Die heikle Stelle aus Batman Damned #1 (DC Comics)

Darf ich vorstellen: Das ist Bruce Wayne – nackt. Nicht unbedingt, wie Gott ihn schuf, auch nicht wie Bob Kane. Hier war es Lee Bermejo. Der hat ihm zum ersten Mal einen Penis gemalt. Batman zieht sein Kostüm aus und da sieht man das Geschlechtsteil angedeutet, aber ziemlich klar, im Schatten.
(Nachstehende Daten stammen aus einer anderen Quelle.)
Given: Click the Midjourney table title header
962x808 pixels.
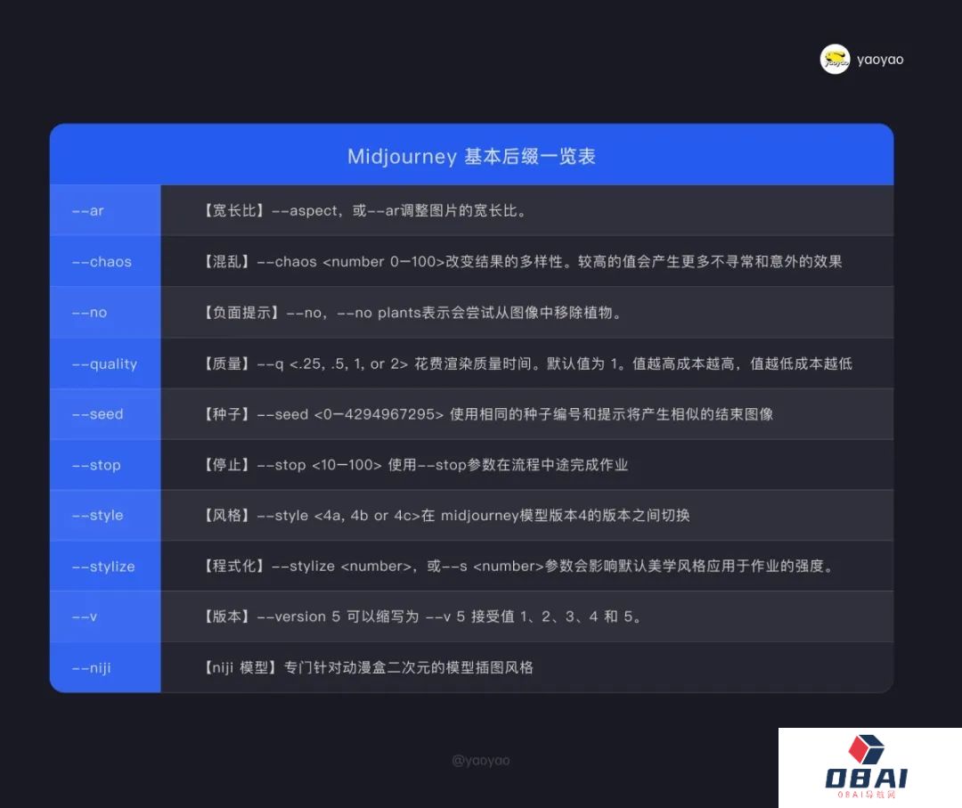Looking at the screenshot, I should click(x=471, y=157).
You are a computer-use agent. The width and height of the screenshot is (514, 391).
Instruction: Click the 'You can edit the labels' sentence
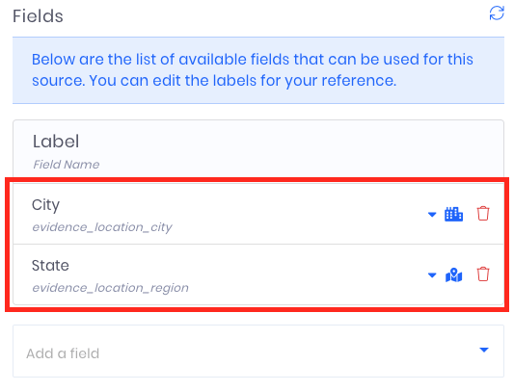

So geschehen in Batman: Damned #1, das am 19.9.2018 in den USA erschien. Das ist keine Selbstverständlichkeit. Schon gar nicht in dem Land, in dem es völlig in Ordnung ist, die brutalsten Comics an Kinder zu verkaufen, aber Nacktheit in der Kunst immer noch als schwerstes moralisches Vergehen angesehen wird. Doch DC will mit seinem Black Label etwas wagen – Comics für Erwachsene, abseits des Kanons.

DC Comics

Batmans Penis hat – natürlich – eine Kontroverse ausgelöst. Und DC hat reagiert: In der digitalen Fassung ist das gute Stück im Schatten verschwunden. Weitere Nachdrucke des ersten Heftes sind zunächst nicht geplant, hat der Verlag bekannt gegeben. Falls doch, will man den Penis zensieren. Die offizielle Begründung: Die Darstellung trage nichts zur Story bei. Das tun die gewagten Kostüme weiblicher Superheldinnen, die mehr zeigen, als sie verbergen, meist auch nicht. Aber keine Moral ohne Doppelmoral.

Auf Ebay werden bereits astronomische Preise für das „unzensierte“ Heft verlangt, ein Händler wirbt unverhohlen mit dem „Comic in dem Batmans bestes Stück auftaucht“. Wer ein Exemplar hat, kann sich glücklich schätzen: Es ist bereits ein Sammlerstück. Damit hätte DC einen geschickten Marketingcoup inszeniert, wenn es nicht halbherzig gewesen wäre.

Batman Damned #2 wurde um zwei Wochen verschoben und erscheint am 5.12., Nummer 3 am 13.3.2019.

Batman und der Bauchredner

Der Bauchredner und seine Puppe Scarface, geschaffen von John Wagner, Alan Grant und dem Zeichner Norm Breyfogle, hatte seinen ersten Auftritt 1988 in Detective Comics #583-584 (nachgedruckt in Legends of the Dark Knight: Norm Breyfogle Vol. 1, 2015). Aber sein Charakter wurde erst allmählich entwickelt.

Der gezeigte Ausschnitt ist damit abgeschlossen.